Given records ::
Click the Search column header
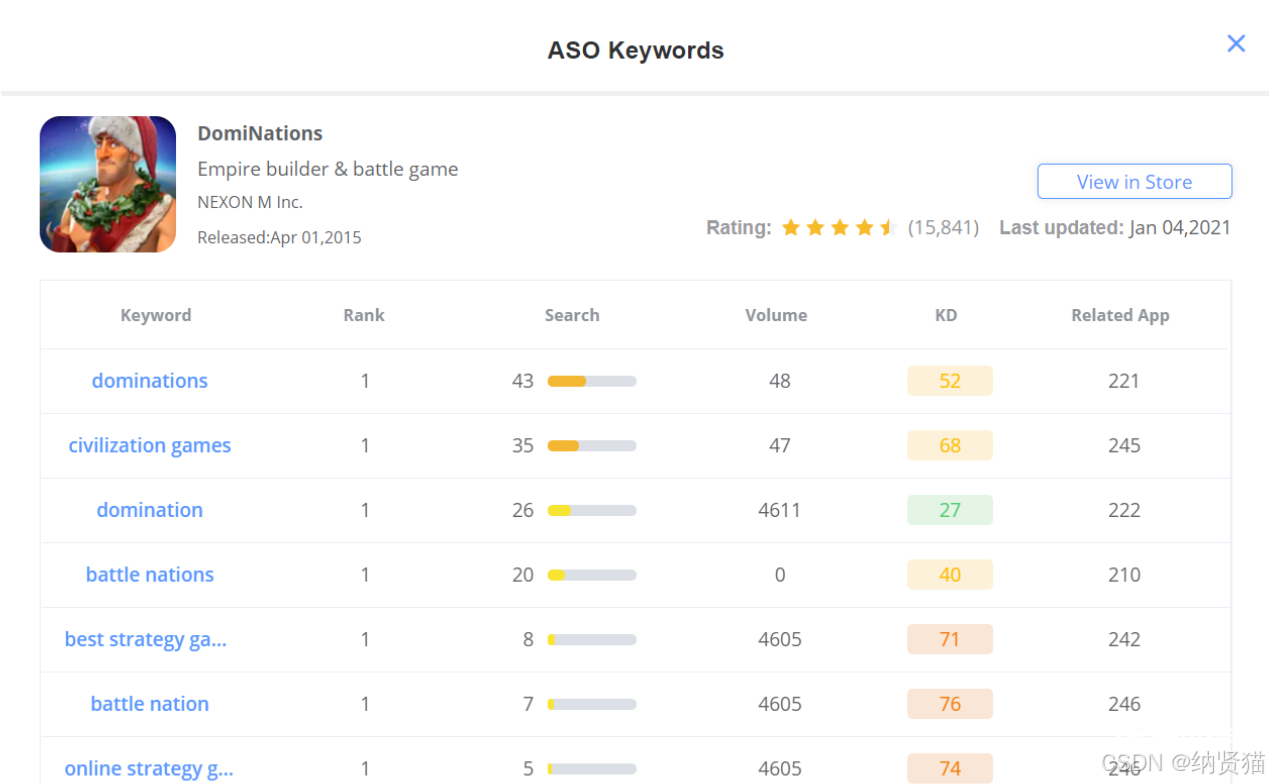Image resolution: width=1269 pixels, height=784 pixels. coord(572,315)
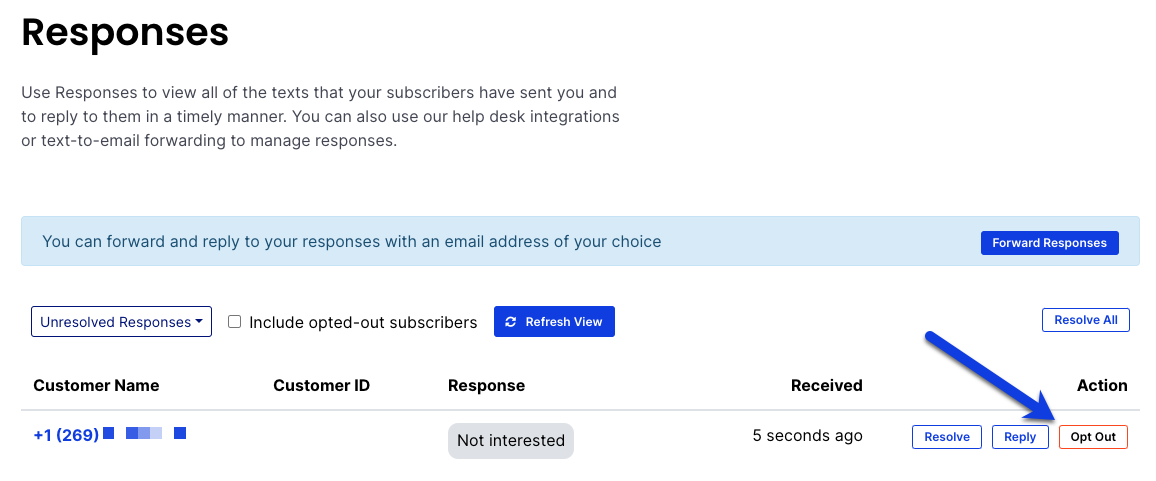Click the caret arrow beside Unresolved Responses
Viewport: 1156px width, 481px height.
click(x=199, y=322)
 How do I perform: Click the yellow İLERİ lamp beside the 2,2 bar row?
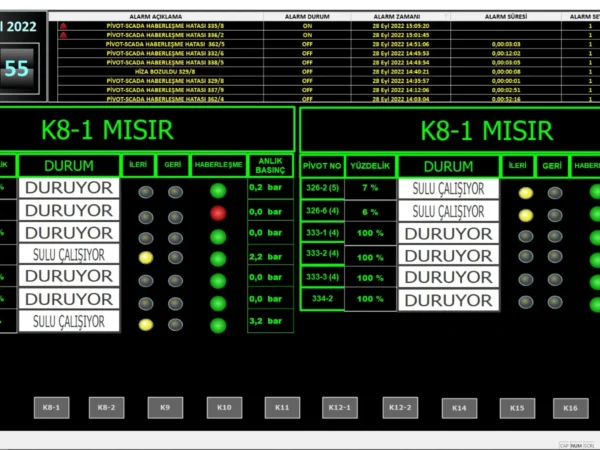tap(145, 257)
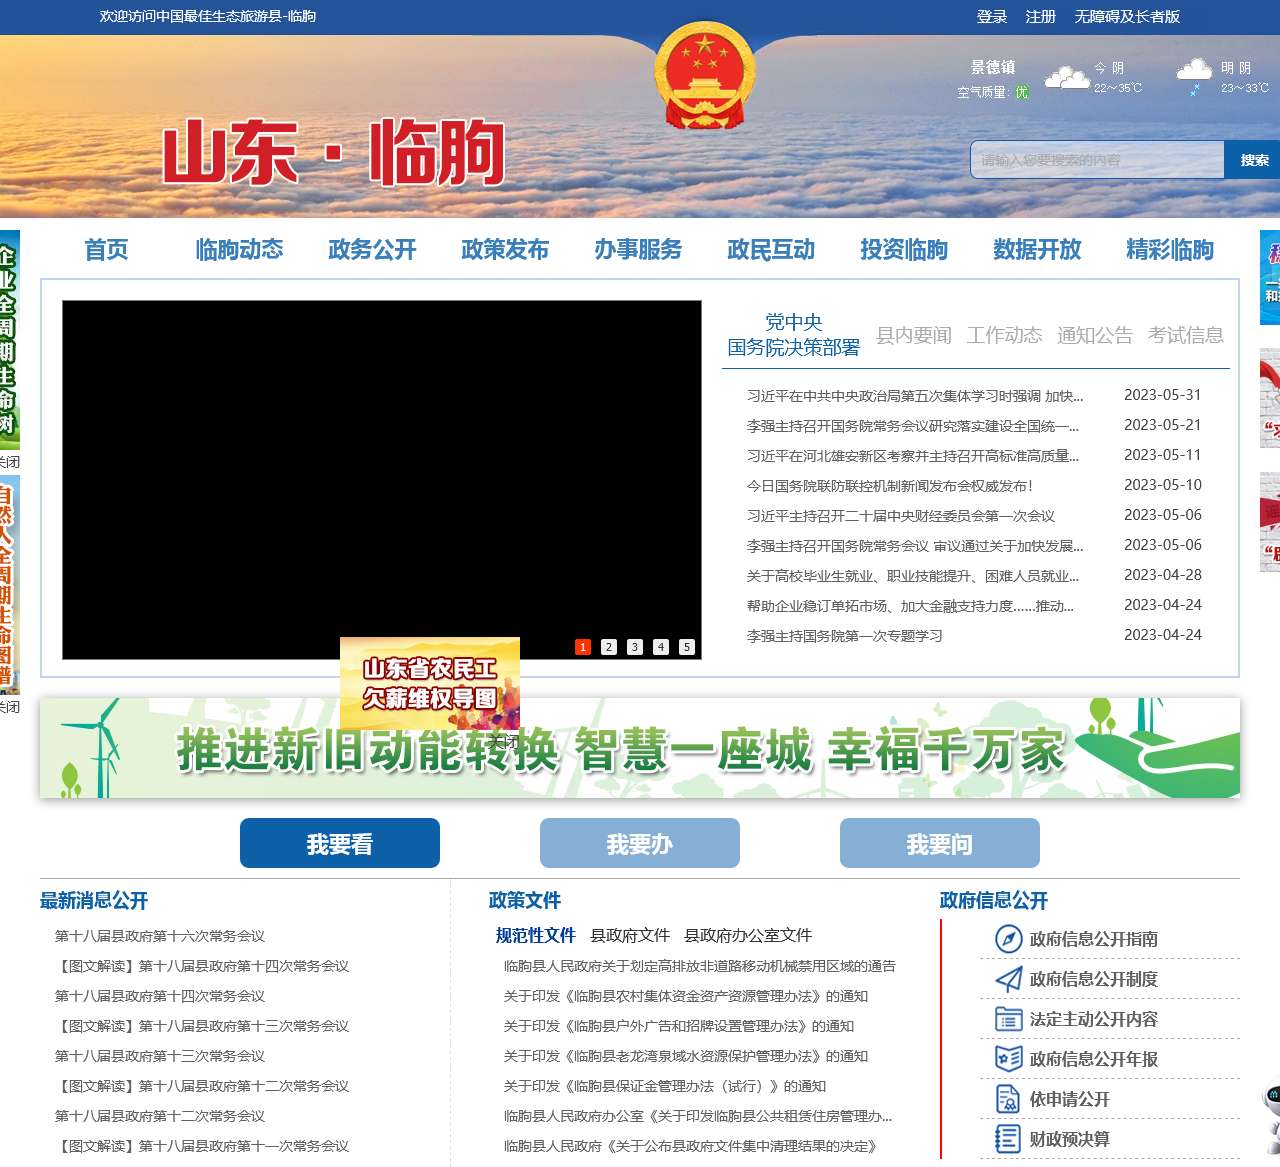
Task: Open the 山东省农民工欠薪维权导图 floating banner
Action: click(430, 683)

What this task involves :: Nothing but the lines from the one containing "How do I perform: Click" through the end of the entries should be written out, exactly and without pictures.

Answer to this problem ::
 How do I perform: Click the yellow İLERİ lamp beside the 2,2 bar row?
tap(145, 257)
Task: Open the 山东省农民工欠薪维权导图 floating banner
Action: click(430, 683)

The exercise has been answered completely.